What you will do ::
Copy the entries below word for word, keeping every line as it appears.

---

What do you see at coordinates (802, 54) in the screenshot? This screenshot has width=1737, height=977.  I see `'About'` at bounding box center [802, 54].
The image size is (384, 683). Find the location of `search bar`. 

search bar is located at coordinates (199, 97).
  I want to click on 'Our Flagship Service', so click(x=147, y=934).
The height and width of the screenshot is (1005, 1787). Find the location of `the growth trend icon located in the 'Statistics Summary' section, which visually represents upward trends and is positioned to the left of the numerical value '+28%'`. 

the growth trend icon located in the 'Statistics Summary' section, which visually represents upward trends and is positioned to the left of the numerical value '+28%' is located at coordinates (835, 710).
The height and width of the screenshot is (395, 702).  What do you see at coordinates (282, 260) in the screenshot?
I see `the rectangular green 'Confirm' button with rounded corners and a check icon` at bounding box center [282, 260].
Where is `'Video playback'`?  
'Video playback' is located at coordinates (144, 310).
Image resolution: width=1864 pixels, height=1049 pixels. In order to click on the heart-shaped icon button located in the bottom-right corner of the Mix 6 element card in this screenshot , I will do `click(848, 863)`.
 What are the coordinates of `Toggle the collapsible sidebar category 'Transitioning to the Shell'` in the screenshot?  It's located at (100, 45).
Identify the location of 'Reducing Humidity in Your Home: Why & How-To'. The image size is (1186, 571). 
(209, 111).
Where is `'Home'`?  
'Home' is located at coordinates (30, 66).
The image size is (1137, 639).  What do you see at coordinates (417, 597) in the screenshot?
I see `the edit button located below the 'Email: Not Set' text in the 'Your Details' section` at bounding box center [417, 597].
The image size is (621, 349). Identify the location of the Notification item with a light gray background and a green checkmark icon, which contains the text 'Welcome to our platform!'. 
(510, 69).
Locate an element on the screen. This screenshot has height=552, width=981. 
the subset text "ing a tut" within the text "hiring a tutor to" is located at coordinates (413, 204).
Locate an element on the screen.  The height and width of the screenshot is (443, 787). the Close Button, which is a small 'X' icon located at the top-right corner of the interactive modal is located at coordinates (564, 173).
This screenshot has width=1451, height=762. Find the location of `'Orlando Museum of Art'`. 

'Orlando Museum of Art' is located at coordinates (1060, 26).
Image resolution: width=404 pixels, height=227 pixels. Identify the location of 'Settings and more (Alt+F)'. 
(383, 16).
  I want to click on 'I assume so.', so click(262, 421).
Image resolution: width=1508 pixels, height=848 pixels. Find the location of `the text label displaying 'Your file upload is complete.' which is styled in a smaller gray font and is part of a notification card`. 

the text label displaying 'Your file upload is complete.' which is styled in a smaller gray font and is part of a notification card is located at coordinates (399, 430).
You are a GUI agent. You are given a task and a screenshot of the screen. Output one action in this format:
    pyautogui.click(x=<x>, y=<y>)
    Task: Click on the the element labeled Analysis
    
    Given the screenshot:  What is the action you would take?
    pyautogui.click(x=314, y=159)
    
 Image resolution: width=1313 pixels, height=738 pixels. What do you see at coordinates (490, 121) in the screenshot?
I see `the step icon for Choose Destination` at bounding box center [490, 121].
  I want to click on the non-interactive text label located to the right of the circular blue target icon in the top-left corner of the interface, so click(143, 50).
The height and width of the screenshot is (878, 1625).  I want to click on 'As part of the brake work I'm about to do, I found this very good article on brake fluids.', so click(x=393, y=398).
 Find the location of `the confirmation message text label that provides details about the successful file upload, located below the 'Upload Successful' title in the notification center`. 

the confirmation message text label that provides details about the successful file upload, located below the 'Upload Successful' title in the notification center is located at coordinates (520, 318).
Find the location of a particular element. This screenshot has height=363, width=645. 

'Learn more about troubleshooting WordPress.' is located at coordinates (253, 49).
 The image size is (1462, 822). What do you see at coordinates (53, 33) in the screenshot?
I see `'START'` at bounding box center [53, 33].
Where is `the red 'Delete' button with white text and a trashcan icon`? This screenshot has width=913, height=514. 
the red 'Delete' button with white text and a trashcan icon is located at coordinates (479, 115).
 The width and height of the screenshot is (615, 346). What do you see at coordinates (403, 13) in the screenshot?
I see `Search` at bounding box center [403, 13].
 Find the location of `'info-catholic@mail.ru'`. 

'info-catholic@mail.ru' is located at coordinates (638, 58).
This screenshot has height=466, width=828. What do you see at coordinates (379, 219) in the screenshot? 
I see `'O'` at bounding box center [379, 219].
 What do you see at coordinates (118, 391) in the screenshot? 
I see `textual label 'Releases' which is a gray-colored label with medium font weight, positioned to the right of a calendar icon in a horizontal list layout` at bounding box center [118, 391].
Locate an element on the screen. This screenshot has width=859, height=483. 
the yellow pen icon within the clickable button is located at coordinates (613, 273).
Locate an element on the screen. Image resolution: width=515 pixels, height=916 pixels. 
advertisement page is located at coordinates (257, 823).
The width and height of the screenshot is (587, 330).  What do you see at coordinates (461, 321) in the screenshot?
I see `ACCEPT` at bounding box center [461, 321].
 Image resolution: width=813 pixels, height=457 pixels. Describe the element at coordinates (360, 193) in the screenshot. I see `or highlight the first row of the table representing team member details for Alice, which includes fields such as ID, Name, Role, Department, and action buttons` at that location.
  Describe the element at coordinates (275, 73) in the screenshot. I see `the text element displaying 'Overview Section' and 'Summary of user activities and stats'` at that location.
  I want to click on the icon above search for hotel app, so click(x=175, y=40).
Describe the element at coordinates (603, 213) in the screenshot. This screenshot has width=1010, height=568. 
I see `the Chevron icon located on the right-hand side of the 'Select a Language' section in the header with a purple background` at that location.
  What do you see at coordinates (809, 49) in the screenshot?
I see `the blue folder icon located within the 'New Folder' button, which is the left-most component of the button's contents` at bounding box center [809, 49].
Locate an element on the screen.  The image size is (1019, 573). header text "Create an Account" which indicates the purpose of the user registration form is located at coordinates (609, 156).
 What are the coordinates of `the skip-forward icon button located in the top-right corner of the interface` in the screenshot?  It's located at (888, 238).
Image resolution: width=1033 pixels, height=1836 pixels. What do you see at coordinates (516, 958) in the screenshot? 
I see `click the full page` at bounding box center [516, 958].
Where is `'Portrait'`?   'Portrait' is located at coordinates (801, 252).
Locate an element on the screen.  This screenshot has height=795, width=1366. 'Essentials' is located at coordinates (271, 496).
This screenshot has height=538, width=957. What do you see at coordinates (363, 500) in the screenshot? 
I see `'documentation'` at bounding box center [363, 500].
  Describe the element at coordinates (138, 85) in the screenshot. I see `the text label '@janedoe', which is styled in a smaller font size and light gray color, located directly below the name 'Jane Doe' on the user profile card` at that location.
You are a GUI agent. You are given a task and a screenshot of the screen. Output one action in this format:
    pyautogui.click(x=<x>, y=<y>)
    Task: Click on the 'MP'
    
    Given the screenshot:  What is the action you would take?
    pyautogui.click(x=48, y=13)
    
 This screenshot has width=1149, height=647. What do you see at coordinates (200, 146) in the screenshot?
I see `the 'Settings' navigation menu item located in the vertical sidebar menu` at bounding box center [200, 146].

---

Exercise result ::
What do you see at coordinates (802, 54) in the screenshot? This screenshot has width=1737, height=977.  I see `'About'` at bounding box center [802, 54].
The image size is (384, 683). Find the location of `search bar`. 

search bar is located at coordinates (199, 97).
  I want to click on 'Our Flagship Service', so click(x=147, y=934).
The height and width of the screenshot is (1005, 1787). Find the location of `the growth trend icon located in the 'Statistics Summary' section, which visually represents upward trends and is positioned to the left of the numerical value '+28%'`. 

the growth trend icon located in the 'Statistics Summary' section, which visually represents upward trends and is positioned to the left of the numerical value '+28%' is located at coordinates (835, 710).
The height and width of the screenshot is (395, 702).  What do you see at coordinates (282, 260) in the screenshot?
I see `the rectangular green 'Confirm' button with rounded corners and a check icon` at bounding box center [282, 260].
Where is `'Video playback'`?  
'Video playback' is located at coordinates (144, 310).
Image resolution: width=1864 pixels, height=1049 pixels. In order to click on the heart-shaped icon button located in the bottom-right corner of the Mix 6 element card in this screenshot , I will do `click(848, 863)`.
 What are the coordinates of `Toggle the collapsible sidebar category 'Transitioning to the Shell'` in the screenshot?  It's located at (100, 45).
Identify the location of 'Reducing Humidity in Your Home: Why & How-To'. The image size is (1186, 571). 
(209, 111).
Where is `'Home'`?  
'Home' is located at coordinates (30, 66).
The image size is (1137, 639).  What do you see at coordinates (417, 597) in the screenshot?
I see `the edit button located below the 'Email: Not Set' text in the 'Your Details' section` at bounding box center [417, 597].
The image size is (621, 349). Identify the location of the Notification item with a light gray background and a green checkmark icon, which contains the text 'Welcome to our platform!'. 
(510, 69).
Locate an element on the screen. This screenshot has height=552, width=981. 
the subset text "ing a tut" within the text "hiring a tutor to" is located at coordinates (413, 204).
Locate an element on the screen.  The height and width of the screenshot is (443, 787). the Close Button, which is a small 'X' icon located at the top-right corner of the interactive modal is located at coordinates (564, 173).
This screenshot has width=1451, height=762. Find the location of `'Orlando Museum of Art'`. 

'Orlando Museum of Art' is located at coordinates (1060, 26).
Image resolution: width=404 pixels, height=227 pixels. Identify the location of 'Settings and more (Alt+F)'. 
(383, 16).
  I want to click on 'I assume so.', so click(262, 421).
Image resolution: width=1508 pixels, height=848 pixels. Find the location of `the text label displaying 'Your file upload is complete.' which is styled in a smaller gray font and is part of a notification card`. 

the text label displaying 'Your file upload is complete.' which is styled in a smaller gray font and is part of a notification card is located at coordinates (399, 430).
You are a GUI agent. You are given a task and a screenshot of the screen. Output one action in this format:
    pyautogui.click(x=<x>, y=<y>)
    Task: Click on the the element labeled Analysis
    
    Given the screenshot:  What is the action you would take?
    pyautogui.click(x=314, y=159)
    
 Image resolution: width=1313 pixels, height=738 pixels. What do you see at coordinates (490, 121) in the screenshot?
I see `the step icon for Choose Destination` at bounding box center [490, 121].
  I want to click on the non-interactive text label located to the right of the circular blue target icon in the top-left corner of the interface, so click(143, 50).
The height and width of the screenshot is (878, 1625).  I want to click on 'As part of the brake work I'm about to do, I found this very good article on brake fluids.', so click(x=393, y=398).
 Find the location of `the confirmation message text label that provides details about the successful file upload, located below the 'Upload Successful' title in the notification center`. 

the confirmation message text label that provides details about the successful file upload, located below the 'Upload Successful' title in the notification center is located at coordinates (520, 318).
Find the location of a particular element. This screenshot has height=363, width=645. 

'Learn more about troubleshooting WordPress.' is located at coordinates (253, 49).
 The image size is (1462, 822). What do you see at coordinates (53, 33) in the screenshot?
I see `'START'` at bounding box center [53, 33].
Where is `the red 'Delete' button with white text and a trashcan icon`? This screenshot has width=913, height=514. 
the red 'Delete' button with white text and a trashcan icon is located at coordinates (479, 115).
 The width and height of the screenshot is (615, 346). What do you see at coordinates (403, 13) in the screenshot?
I see `Search` at bounding box center [403, 13].
 Find the location of `'info-catholic@mail.ru'`. 

'info-catholic@mail.ru' is located at coordinates (638, 58).
This screenshot has height=466, width=828. What do you see at coordinates (379, 219) in the screenshot? 
I see `'O'` at bounding box center [379, 219].
 What do you see at coordinates (118, 391) in the screenshot? 
I see `textual label 'Releases' which is a gray-colored label with medium font weight, positioned to the right of a calendar icon in a horizontal list layout` at bounding box center [118, 391].
Locate an element on the screen. This screenshot has width=859, height=483. 
the yellow pen icon within the clickable button is located at coordinates (613, 273).
Locate an element on the screen. Image resolution: width=515 pixels, height=916 pixels. 
advertisement page is located at coordinates (257, 823).
The width and height of the screenshot is (587, 330).  What do you see at coordinates (461, 321) in the screenshot?
I see `ACCEPT` at bounding box center [461, 321].
 Image resolution: width=813 pixels, height=457 pixels. Describe the element at coordinates (360, 193) in the screenshot. I see `or highlight the first row of the table representing team member details for Alice, which includes fields such as ID, Name, Role, Department, and action buttons` at that location.
  Describe the element at coordinates (275, 73) in the screenshot. I see `the text element displaying 'Overview Section' and 'Summary of user activities and stats'` at that location.
  I want to click on the icon above search for hotel app, so click(x=175, y=40).
Describe the element at coordinates (603, 213) in the screenshot. This screenshot has width=1010, height=568. 
I see `the Chevron icon located on the right-hand side of the 'Select a Language' section in the header with a purple background` at that location.
  What do you see at coordinates (809, 49) in the screenshot?
I see `the blue folder icon located within the 'New Folder' button, which is the left-most component of the button's contents` at bounding box center [809, 49].
Locate an element on the screen.  The image size is (1019, 573). header text "Create an Account" which indicates the purpose of the user registration form is located at coordinates (609, 156).
 What are the coordinates of `the skip-forward icon button located in the top-right corner of the interface` in the screenshot?  It's located at (888, 238).
Image resolution: width=1033 pixels, height=1836 pixels. What do you see at coordinates (516, 958) in the screenshot? 
I see `click the full page` at bounding box center [516, 958].
Where is `'Portrait'`?   'Portrait' is located at coordinates (801, 252).
Locate an element on the screen.  This screenshot has height=795, width=1366. 'Essentials' is located at coordinates (271, 496).
This screenshot has height=538, width=957. What do you see at coordinates (363, 500) in the screenshot? 
I see `'documentation'` at bounding box center [363, 500].
  Describe the element at coordinates (138, 85) in the screenshot. I see `the text label '@janedoe', which is styled in a smaller font size and light gray color, located directly below the name 'Jane Doe' on the user profile card` at that location.
You are a GUI agent. You are given a task and a screenshot of the screen. Output one action in this format:
    pyautogui.click(x=<x>, y=<y>)
    Task: Click on the 'MP'
    
    Given the screenshot:  What is the action you would take?
    pyautogui.click(x=48, y=13)
    
 This screenshot has width=1149, height=647. What do you see at coordinates (200, 146) in the screenshot?
I see `the 'Settings' navigation menu item located in the vertical sidebar menu` at bounding box center [200, 146].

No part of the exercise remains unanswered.